Just because a band has multiple personalities doesn't mean it's ready for a straitjacket. Though ungodly heavy practically all of the time, unleashing mesmerizing torrents of distorted guitar noise upon tender, unprotected ears, the Burning Brides do have a soft acoustic side.
It doesn't come out much on Hang Love (self-released), the band's frightening, ferocious new record, but it's there, like on the triumphant album closer, "And I'm Free," a stinging "Emancipation Proclamation" with Beach Boys-style harmonies and lovely piano moments growing like flowers through the broken, concrete power-chords. Nobody contrasts beauty and darkness better than the Brides.
"We've always come from the school of thought that a great rock band is one that can change shapes and change moods at the drop of a hat," says Coats. "Led Zeppelin, the Stones, the Who, even early Aerosmith ... all those great records [they made] are full of really heavy tunes and really sweet acoustic ballads, and we like to show off our range as artists. I think that's what makes for a dynamic story line. I'm still into the art of making an album and how the songs are threaded together and what sort of picture they paint at the end of the day."
In a sense, Hang Love, which features a cover with Dimitri's head in a noose, is a rebirth for the Burning Brides. After going through major-label hell and back, all the while dealing with drug problems and relationship issues that could have destroyed them (Dimitri and bassist Melanie Coats — formerly Campbell — are now happily married), the Brides almost didn't survive.
Hiring a new drummer, ex-Guzzard stickman Pete Beeman, was a move that helped glue the pieces back together.
"We were down and out in L.A., Melanie and myself, and my friend, Aaron North, who plays guitar in Nine Inch Nails, knew we were looking for a drummer — he's a big Burning Brides fan, and he used to be in the Icarus Line, and we toured a bunch back in the day — and he hadn't even auditioned for Nine Inch Nails yet," relates Dimitri. "We were talking about the possibility of maybe putting him in our band as like a crazy sound-texture guy, and he went to see his ex-girlfriend's band play at some small bar here in town and just saw Pete setting up his drums and sort of like taking a couple of whacks at the floor tom, and he could tell just by the way that Pete was setting up his drums that he should stick around and check this guy out. Pete was playing in another band ... and Aaron was just blown away by what he saw. And he went up to Pete and said, 'Listen, my friends in the Burning Brides need a drummer, and you are exactly what they're looking for.' And Pete said, "Really, because this band is breaking up.'"
Dimitri eventually called Beeman and set up an audition. "We flew him out, and he just destroyed the competition, and it was love at first listen," says Coats. "And also, later that night, we went out, and it was clear this kid just had a ton of heart and that he was the real deal. And you know, he f**king drives a motorcycle, does wheelies ... he literally would give you the shirt off his back. He's just uncomplicated, and you could set your watch to the guy. He's exactly what a rock drummer should be. He's a f**king oak tree."

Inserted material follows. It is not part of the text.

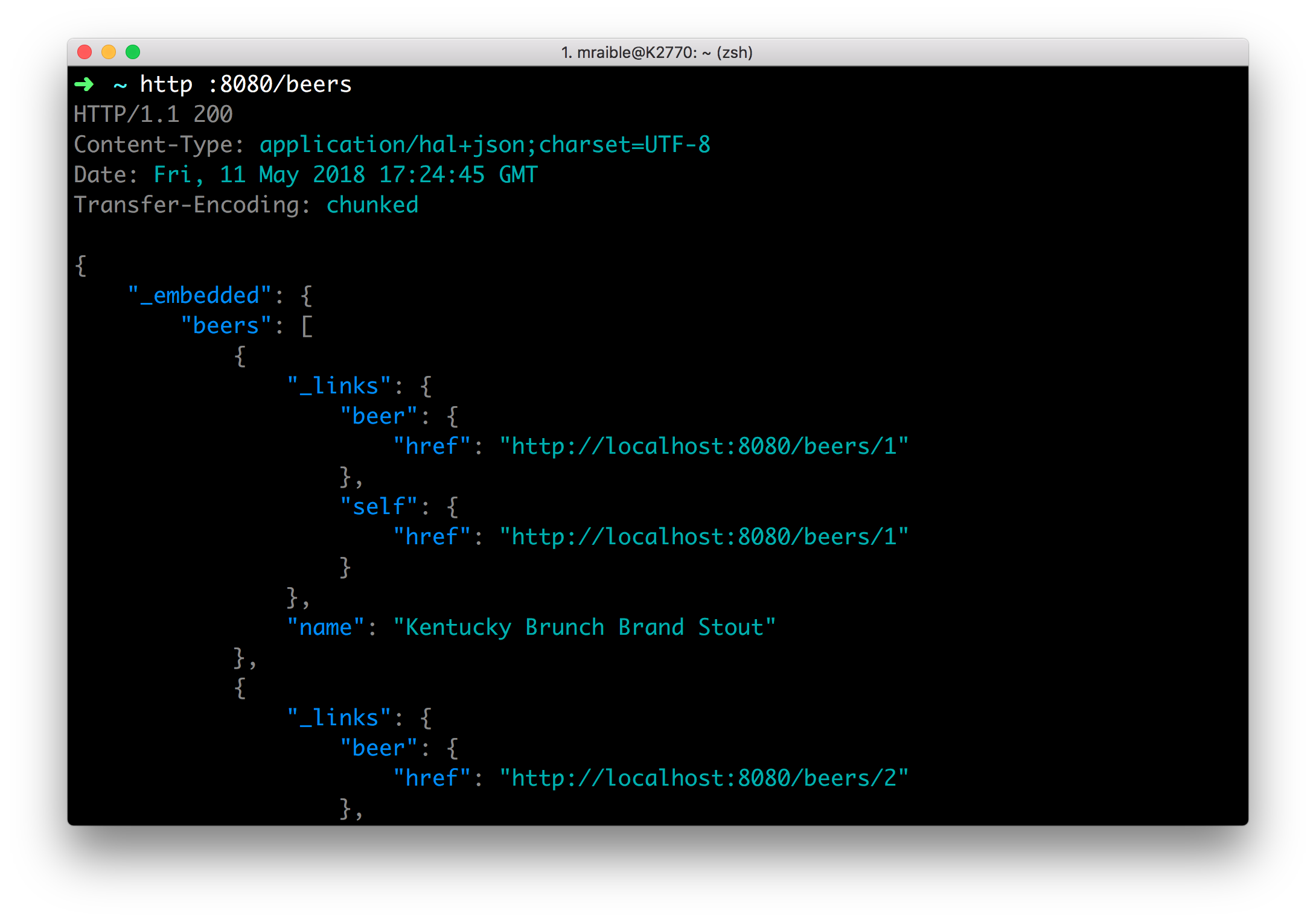The width and height of the screenshot is (1316, 922).
Task: Click the first beer href link beers/1
Action: point(704,447)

That's about how strong his new guitars are. Made by Mark Fuqua, known around L.A. as guitar repairman to the stars, the guitars are one-of-a-kind, custom-built jobs (Coats says Queens Of The Stone Age plays Fuqua's guitars) that Dimitri treasures.
"I gave Mark an unmastered version of Hang Love, and he just absolutely fell in love with it, started coming to the shows and he's like, 'Listen, I've never built a guitar for anybody before, but I want to take your guitar, I want to find out what you like about it so much, and I want to build a $2,000 version of it — something that will stay in tune, something that you can just beat the f**k out of, and it will do what your guitar does and more, and it might even bring your guitar playing to a new level, and it sure has," explains Coats.
It even comes with a special coating. ""It's a super-charged version of what I was getting into," says Dimitri. "I even had him put a drop of blood into the paint of the black one, just to give it a little mojo. It changed the color. It's this weird black that you can't really describe. He called it 'vampire black' and he'll never do it again. I feel like when I go out on tour, I'm going out to battle, you see? And I have my two Excaliburs now."